Acknowledging that they have a very limited understanding of the ISI directorate, CIA veterans, who have worked closely with the Pakistani spy agency, describe it as "sprawling", The Washington Post reported.
It is "so compartmentalised" that units working along side the CIA might have little knowledge of the activities of the agency's "S" directorate, which maintains ties to insurgent groups, the paper said.
CIA officials think that the ISI's connection to the Taliban is active, but "it's not clear how high that goes or who knows about it," it quoted a US counter-terrorism official as saying.
The recent capture of Mullah Abdul Ghani Baradar, the Afghan Taliban's second-in-command seemed to signal a turning point in Pakistan, an indication that its intelligence agency had gone from helping to cracking down on the militant group.
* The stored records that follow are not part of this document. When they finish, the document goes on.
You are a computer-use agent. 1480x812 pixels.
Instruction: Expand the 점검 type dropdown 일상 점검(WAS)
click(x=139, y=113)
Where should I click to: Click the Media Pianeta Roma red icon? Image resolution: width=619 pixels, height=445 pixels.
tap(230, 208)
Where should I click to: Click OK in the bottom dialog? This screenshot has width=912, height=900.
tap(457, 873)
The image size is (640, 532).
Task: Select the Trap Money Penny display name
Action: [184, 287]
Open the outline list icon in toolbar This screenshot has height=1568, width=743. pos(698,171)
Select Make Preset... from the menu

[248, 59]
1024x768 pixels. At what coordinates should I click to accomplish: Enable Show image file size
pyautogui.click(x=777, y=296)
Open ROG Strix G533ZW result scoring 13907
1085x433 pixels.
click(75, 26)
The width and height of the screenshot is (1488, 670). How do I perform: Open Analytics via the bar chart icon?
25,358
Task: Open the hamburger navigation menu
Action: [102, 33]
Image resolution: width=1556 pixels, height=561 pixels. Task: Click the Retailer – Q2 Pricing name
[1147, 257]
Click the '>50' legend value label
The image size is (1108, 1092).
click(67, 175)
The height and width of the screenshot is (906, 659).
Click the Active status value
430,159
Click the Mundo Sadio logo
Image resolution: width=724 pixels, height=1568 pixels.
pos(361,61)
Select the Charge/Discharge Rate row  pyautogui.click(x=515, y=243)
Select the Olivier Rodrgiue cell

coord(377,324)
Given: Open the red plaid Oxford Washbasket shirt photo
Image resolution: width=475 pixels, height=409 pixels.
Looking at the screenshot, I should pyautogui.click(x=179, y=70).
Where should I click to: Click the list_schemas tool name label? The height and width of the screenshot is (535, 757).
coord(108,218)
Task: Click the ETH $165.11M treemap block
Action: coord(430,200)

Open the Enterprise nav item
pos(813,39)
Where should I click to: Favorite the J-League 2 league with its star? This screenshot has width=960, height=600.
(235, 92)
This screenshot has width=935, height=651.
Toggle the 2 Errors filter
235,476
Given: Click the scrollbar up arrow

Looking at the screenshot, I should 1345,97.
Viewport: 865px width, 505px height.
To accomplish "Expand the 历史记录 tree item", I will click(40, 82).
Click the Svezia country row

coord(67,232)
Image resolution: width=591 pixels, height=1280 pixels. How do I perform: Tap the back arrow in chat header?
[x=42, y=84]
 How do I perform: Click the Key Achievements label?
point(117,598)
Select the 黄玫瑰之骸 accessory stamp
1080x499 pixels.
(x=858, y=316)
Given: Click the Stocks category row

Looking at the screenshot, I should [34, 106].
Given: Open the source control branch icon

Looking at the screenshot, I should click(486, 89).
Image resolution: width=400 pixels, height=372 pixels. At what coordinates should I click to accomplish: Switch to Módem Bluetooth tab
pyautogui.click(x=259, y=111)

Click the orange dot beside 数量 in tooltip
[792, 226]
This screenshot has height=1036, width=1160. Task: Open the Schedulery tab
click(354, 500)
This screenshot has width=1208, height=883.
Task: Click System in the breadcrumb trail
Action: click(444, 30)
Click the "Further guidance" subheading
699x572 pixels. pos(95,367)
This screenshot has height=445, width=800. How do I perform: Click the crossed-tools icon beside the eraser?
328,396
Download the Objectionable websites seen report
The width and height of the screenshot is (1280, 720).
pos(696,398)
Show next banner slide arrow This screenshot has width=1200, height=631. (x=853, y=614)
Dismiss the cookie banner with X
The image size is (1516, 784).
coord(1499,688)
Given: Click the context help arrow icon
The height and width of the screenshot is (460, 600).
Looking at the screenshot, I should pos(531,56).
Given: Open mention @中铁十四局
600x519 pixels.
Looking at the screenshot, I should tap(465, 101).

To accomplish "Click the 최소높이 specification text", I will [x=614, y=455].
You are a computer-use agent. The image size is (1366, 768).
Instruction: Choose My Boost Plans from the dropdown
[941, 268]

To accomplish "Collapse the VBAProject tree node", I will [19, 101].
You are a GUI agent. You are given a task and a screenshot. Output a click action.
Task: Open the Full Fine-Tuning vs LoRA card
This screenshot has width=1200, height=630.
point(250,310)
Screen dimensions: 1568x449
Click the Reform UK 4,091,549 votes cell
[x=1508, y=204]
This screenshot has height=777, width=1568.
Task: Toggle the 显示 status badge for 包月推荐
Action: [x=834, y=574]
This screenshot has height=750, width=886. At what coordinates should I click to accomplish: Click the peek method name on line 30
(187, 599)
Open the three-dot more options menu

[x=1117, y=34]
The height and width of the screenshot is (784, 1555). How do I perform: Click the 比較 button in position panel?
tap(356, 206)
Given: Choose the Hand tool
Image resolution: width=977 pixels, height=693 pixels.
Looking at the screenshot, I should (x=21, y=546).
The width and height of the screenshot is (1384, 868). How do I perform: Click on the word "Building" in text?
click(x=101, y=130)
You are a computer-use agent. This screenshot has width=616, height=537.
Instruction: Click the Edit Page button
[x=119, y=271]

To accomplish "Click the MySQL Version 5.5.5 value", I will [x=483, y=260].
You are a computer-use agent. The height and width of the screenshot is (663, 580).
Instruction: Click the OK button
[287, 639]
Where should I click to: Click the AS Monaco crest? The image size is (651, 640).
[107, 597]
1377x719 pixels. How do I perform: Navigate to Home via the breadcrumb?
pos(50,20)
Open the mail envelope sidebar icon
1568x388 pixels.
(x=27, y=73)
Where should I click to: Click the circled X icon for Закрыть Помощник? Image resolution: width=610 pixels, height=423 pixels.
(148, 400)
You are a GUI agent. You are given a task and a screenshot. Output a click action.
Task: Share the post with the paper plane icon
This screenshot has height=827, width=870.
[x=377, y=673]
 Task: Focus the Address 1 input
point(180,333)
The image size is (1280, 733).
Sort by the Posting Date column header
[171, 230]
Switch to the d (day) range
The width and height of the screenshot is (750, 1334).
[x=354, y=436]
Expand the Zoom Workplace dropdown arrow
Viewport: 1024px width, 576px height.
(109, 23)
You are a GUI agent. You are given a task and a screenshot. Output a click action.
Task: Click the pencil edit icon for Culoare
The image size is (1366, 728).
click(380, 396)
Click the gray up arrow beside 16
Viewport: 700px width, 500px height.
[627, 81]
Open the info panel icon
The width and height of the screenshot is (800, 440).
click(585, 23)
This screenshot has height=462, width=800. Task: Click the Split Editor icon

But US officials now believe that even as Pakistan's security forces worked with their US counterparts to detain Baradar and other insurgents, ISI quietly freed at least two senior Afghan Taliban figures it had captured on its own.
US military and intelligence officials said the releases, detected by American spy agencies but not publicly disclosed, are evidence that parts of Pakistan's security establishment continue to support the Afghan Taliban.
"This assistance underscores how complicated the CIA- ISI relationship remains at a time when the United States and Pakistan are battling insurgencies that straddle the Afghanistan border and are increasingly anxious about how the war in that country will end," the paper said.
The officials spoke to the Post on the condition of anonymity and declined to identify the Taliban figures who were released, citing the secrecy surrounding US monitoring of the ISI. But they said the freed captives were high-ranking Taliban members and would have been recognisable as insurgents the US would want in custody.
A US military adviser said the senior Taliban figures, who were released, were later detained in Balochistan, a province that encompasses the city of Quetta.
"They did, in fact, capture and release a couple," said a US military official involved in discussions with Pakistan, adding that the ISI's purported decision to do so "speaks to how hard it is to change your DNA.